• [Directive] Retype the lines from the one containing "You are a computer-use" through the one containing "click(x=416, y=238)", leaving the pictures out of your answer.
## start Data provided
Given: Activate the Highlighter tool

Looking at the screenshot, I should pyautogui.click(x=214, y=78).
## end Data provided
## start Data provided
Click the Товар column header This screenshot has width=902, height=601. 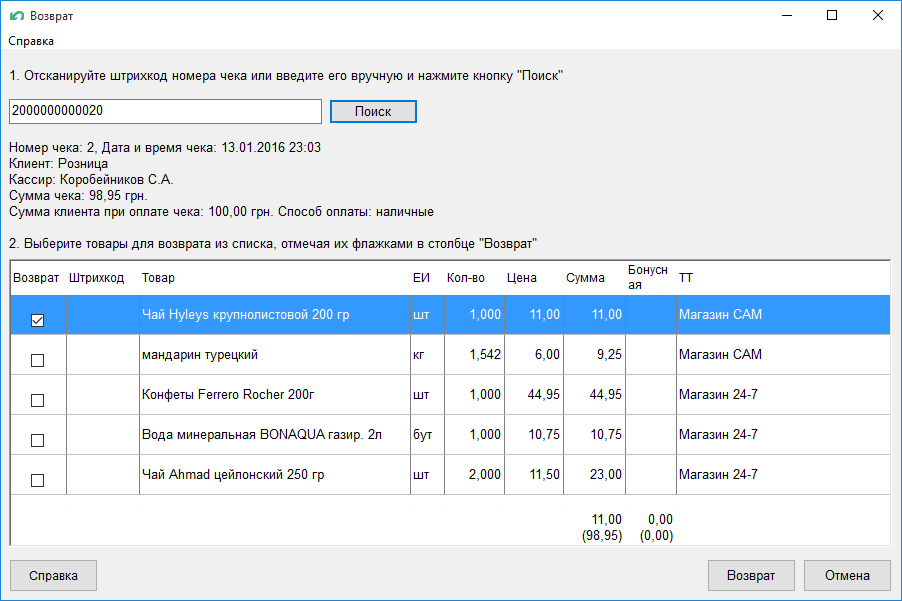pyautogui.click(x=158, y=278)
## end Data provided
## start Data provided
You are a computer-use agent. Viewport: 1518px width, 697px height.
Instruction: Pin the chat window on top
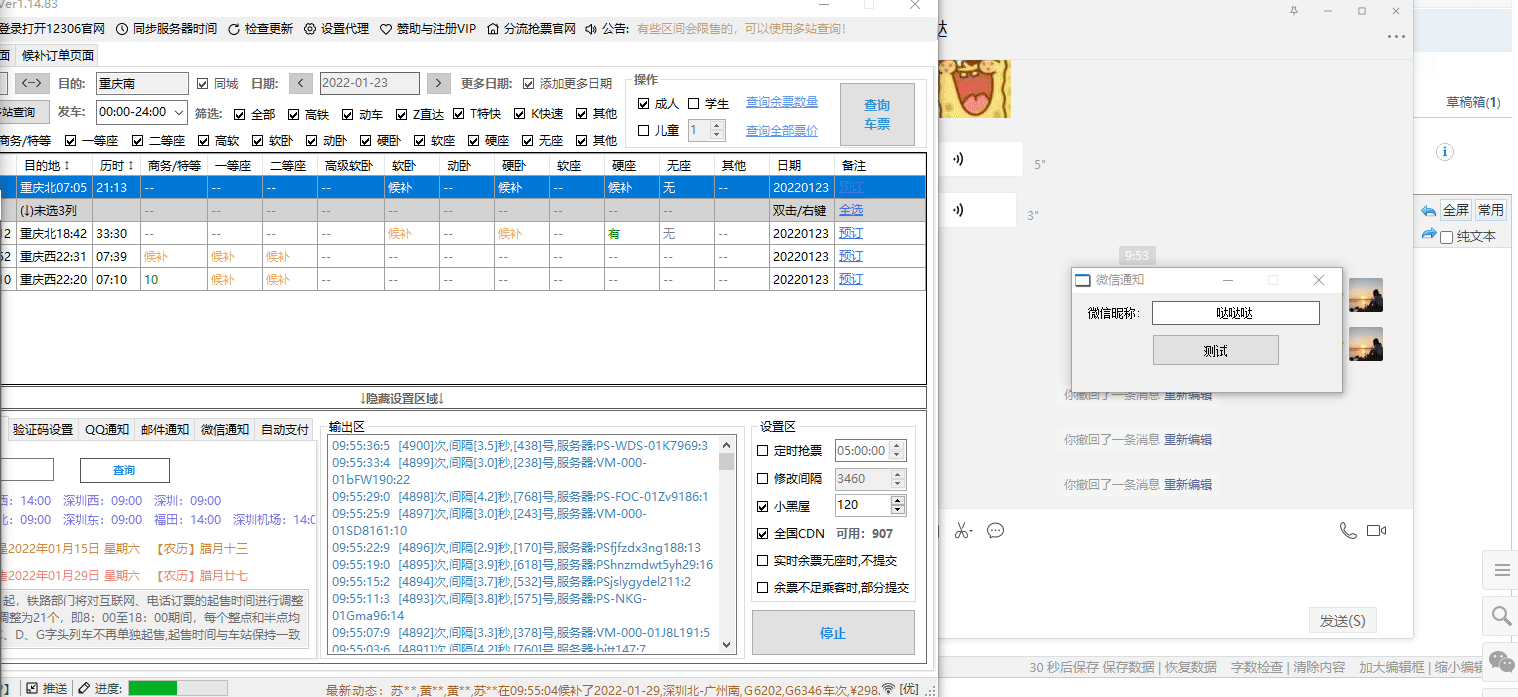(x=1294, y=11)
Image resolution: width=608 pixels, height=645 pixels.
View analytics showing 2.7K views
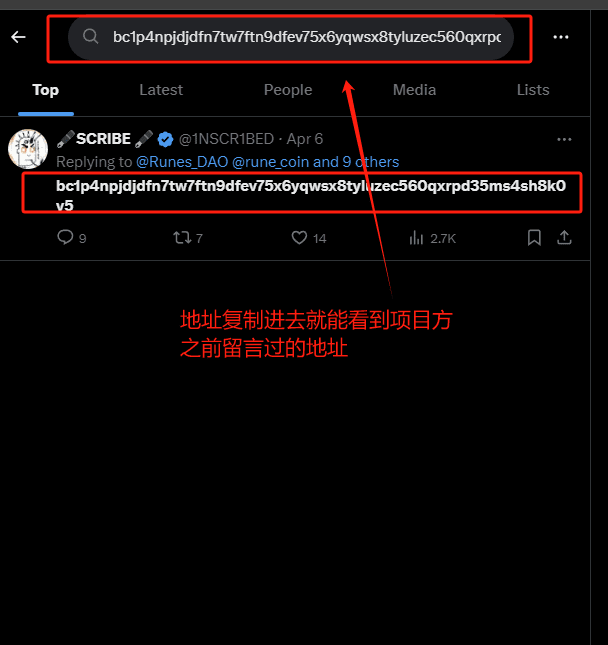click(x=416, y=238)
## end Data provided
• [Expected answer]
You are a computer-use agent. Viewport: 1518px width, 697px height.
Instruction: Pin the chat window on top
(x=1294, y=11)
Image resolution: width=608 pixels, height=645 pixels.
View analytics showing 2.7K views
click(x=416, y=238)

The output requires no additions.